## WHAT THE EXERCISE ASKS
Reproduce every one of the entries below line for line, changing nothing.

## DATA PROVIDED

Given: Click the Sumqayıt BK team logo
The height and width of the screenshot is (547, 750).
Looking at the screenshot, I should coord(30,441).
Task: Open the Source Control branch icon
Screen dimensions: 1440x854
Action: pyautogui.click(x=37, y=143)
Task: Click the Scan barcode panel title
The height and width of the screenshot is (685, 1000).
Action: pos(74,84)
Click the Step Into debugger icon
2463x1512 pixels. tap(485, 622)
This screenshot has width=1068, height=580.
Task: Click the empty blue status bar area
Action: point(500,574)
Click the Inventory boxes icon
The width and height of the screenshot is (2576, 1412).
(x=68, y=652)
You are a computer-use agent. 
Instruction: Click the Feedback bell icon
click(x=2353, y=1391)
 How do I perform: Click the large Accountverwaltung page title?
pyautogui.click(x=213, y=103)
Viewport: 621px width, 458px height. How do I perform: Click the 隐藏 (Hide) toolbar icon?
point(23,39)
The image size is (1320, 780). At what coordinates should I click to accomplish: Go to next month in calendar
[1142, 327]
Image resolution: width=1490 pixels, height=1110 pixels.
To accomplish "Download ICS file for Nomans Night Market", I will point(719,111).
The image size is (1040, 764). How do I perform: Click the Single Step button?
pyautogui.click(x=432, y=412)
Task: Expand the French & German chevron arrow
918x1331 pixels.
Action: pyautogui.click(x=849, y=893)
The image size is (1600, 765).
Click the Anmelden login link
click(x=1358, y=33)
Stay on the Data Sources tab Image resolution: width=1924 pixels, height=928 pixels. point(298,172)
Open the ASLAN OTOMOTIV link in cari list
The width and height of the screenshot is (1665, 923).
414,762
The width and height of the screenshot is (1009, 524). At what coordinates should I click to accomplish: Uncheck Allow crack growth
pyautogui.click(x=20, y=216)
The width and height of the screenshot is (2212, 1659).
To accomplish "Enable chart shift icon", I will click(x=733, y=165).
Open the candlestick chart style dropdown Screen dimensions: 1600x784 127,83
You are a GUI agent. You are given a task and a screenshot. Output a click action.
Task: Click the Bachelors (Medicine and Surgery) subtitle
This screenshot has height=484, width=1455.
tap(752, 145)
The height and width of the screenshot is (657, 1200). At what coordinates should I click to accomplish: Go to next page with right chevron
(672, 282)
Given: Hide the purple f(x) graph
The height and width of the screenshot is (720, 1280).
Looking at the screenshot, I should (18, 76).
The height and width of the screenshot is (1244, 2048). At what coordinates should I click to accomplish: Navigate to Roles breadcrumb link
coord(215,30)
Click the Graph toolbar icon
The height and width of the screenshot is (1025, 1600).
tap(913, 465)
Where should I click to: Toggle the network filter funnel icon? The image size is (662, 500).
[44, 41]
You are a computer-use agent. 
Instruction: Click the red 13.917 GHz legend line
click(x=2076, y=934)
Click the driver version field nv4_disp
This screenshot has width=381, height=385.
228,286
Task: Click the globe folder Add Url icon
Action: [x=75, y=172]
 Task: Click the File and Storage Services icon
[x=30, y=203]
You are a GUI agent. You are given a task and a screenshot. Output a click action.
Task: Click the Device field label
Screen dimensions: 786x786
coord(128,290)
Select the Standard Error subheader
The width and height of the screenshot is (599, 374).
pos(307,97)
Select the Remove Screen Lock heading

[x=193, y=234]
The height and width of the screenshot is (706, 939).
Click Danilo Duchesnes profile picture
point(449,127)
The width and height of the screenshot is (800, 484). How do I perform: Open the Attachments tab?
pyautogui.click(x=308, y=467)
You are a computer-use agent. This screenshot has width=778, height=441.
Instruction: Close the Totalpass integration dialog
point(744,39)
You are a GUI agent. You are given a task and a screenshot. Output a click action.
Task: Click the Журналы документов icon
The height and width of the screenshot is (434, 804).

## WRITTEN RESPONSE
Given: Click the Sumqayıt BK team logo
The height and width of the screenshot is (547, 750).
Looking at the screenshot, I should coord(30,441).
Task: Open the Source Control branch icon
Screen dimensions: 1440x854
Action: pyautogui.click(x=37, y=143)
Task: Click the Scan barcode panel title
The height and width of the screenshot is (685, 1000).
Action: pos(74,84)
Click the Step Into debugger icon
2463x1512 pixels. tap(485, 622)
This screenshot has width=1068, height=580.
Task: Click the empty blue status bar area
Action: point(500,574)
Click the Inventory boxes icon
The width and height of the screenshot is (2576, 1412).
(x=68, y=652)
You are a computer-use agent. 
Instruction: Click the Feedback bell icon
click(x=2353, y=1391)
 How do I perform: Click the large Accountverwaltung page title?
pyautogui.click(x=213, y=103)
Viewport: 621px width, 458px height. How do I perform: Click the 隐藏 (Hide) toolbar icon?
point(23,39)
The image size is (1320, 780). At what coordinates should I click to accomplish: Go to next month in calendar
[1142, 327]
Image resolution: width=1490 pixels, height=1110 pixels.
To accomplish "Download ICS file for Nomans Night Market", I will point(719,111).
The image size is (1040, 764). How do I perform: Click the Single Step button?
pyautogui.click(x=432, y=412)
Task: Expand the French & German chevron arrow
918x1331 pixels.
Action: pyautogui.click(x=849, y=893)
The image size is (1600, 765).
Click the Anmelden login link
click(x=1358, y=33)
Stay on the Data Sources tab Image resolution: width=1924 pixels, height=928 pixels. point(298,172)
Open the ASLAN OTOMOTIV link in cari list
The width and height of the screenshot is (1665, 923).
414,762
The width and height of the screenshot is (1009, 524). At what coordinates should I click to accomplish: Uncheck Allow crack growth
pyautogui.click(x=20, y=216)
The width and height of the screenshot is (2212, 1659).
To accomplish "Enable chart shift icon", I will click(x=733, y=165).
Open the candlestick chart style dropdown Screen dimensions: 1600x784 127,83
You are a GUI agent. You are given a task and a screenshot. Output a click action.
Task: Click the Bachelors (Medicine and Surgery) subtitle
This screenshot has height=484, width=1455.
tap(752, 145)
The height and width of the screenshot is (657, 1200). At what coordinates should I click to accomplish: Go to next page with right chevron
(672, 282)
Given: Hide the purple f(x) graph
The height and width of the screenshot is (720, 1280).
Looking at the screenshot, I should (18, 76).
The height and width of the screenshot is (1244, 2048). At what coordinates should I click to accomplish: Navigate to Roles breadcrumb link
coord(215,30)
Click the Graph toolbar icon
The height and width of the screenshot is (1025, 1600).
tap(913, 465)
Where should I click to: Toggle the network filter funnel icon? The image size is (662, 500).
[44, 41]
You are a computer-use agent. 
Instruction: Click the red 13.917 GHz legend line
click(x=2076, y=934)
Click the driver version field nv4_disp
This screenshot has width=381, height=385.
228,286
Task: Click the globe folder Add Url icon
Action: [x=75, y=172]
 Task: Click the File and Storage Services icon
[x=30, y=203]
You are a GUI agent. You are given a task and a screenshot. Output a click action.
Task: Click the Device field label
Screen dimensions: 786x786
coord(128,290)
Select the Standard Error subheader
The width and height of the screenshot is (599, 374).
pos(307,97)
Select the Remove Screen Lock heading

[x=193, y=234]
The height and width of the screenshot is (706, 939).
Click Danilo Duchesnes profile picture
point(449,127)
The width and height of the screenshot is (800, 484). How do I perform: Open the Attachments tab?
pyautogui.click(x=308, y=467)
You are a computer-use agent. This screenshot has width=778, height=441.
Instruction: Close the Totalpass integration dialog
point(744,39)
You are a GUI agent. You are given a task and a screenshot. Output a click action.
Task: Click the Журналы документов icon
The height and width of the screenshot is (434, 804).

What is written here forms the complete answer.